### DATA PROVIDED
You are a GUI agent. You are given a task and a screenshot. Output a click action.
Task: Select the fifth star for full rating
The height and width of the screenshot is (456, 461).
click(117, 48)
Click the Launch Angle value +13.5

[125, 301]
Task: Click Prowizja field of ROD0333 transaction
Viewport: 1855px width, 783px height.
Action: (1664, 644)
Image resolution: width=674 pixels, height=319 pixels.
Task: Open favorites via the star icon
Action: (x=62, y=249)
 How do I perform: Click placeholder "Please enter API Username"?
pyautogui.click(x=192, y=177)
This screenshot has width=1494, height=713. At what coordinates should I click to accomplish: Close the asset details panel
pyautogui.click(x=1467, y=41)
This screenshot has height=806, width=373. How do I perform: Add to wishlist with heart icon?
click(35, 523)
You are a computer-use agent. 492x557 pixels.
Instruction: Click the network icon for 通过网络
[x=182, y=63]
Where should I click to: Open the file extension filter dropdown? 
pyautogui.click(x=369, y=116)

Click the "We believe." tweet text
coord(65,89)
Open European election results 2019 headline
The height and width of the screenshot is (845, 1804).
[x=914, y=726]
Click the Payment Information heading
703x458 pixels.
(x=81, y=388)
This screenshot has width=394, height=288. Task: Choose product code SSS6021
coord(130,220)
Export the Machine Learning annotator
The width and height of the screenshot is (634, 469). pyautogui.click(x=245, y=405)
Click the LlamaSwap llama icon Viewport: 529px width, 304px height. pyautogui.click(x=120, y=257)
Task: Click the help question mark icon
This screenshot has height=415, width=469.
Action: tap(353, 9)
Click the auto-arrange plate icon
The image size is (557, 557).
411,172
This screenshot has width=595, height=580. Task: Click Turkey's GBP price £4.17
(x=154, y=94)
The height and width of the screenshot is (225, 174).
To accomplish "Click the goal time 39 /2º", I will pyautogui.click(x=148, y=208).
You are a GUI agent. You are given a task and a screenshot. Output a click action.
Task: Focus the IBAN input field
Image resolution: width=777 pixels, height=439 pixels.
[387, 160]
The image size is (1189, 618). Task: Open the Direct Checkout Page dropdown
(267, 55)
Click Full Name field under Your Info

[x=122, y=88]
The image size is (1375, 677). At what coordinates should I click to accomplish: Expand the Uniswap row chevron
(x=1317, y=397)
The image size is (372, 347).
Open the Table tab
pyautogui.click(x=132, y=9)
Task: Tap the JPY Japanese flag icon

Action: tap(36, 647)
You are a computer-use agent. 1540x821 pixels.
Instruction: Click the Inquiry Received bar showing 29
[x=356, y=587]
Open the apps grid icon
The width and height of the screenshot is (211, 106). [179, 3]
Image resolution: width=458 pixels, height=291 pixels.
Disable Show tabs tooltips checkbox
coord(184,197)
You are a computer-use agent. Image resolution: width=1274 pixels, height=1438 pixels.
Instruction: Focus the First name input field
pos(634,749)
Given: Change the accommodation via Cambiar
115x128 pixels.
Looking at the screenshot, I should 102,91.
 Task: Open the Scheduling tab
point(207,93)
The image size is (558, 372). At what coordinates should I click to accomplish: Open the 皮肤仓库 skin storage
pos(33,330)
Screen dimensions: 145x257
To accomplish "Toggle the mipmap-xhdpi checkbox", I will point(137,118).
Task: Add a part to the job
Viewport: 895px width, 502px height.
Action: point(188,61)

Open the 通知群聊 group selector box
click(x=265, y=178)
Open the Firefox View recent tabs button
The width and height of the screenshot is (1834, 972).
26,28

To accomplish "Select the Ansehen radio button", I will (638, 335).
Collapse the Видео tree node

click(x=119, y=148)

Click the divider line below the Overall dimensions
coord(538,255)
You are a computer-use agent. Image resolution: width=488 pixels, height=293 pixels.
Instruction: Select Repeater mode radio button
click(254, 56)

### WHAT TO WORK ON
The required output is every line above that contains the string "computer".

### EXPECTED ANSWER
You are a computer-use agent. 492x557 pixels.
You are a computer-use agent. 1540x821 pixels.
You are a computer-use agent. Image resolution: width=1274 pixels, height=1438 pixels.
You are a computer-use agent. Image resolution: width=488 pixels, height=293 pixels.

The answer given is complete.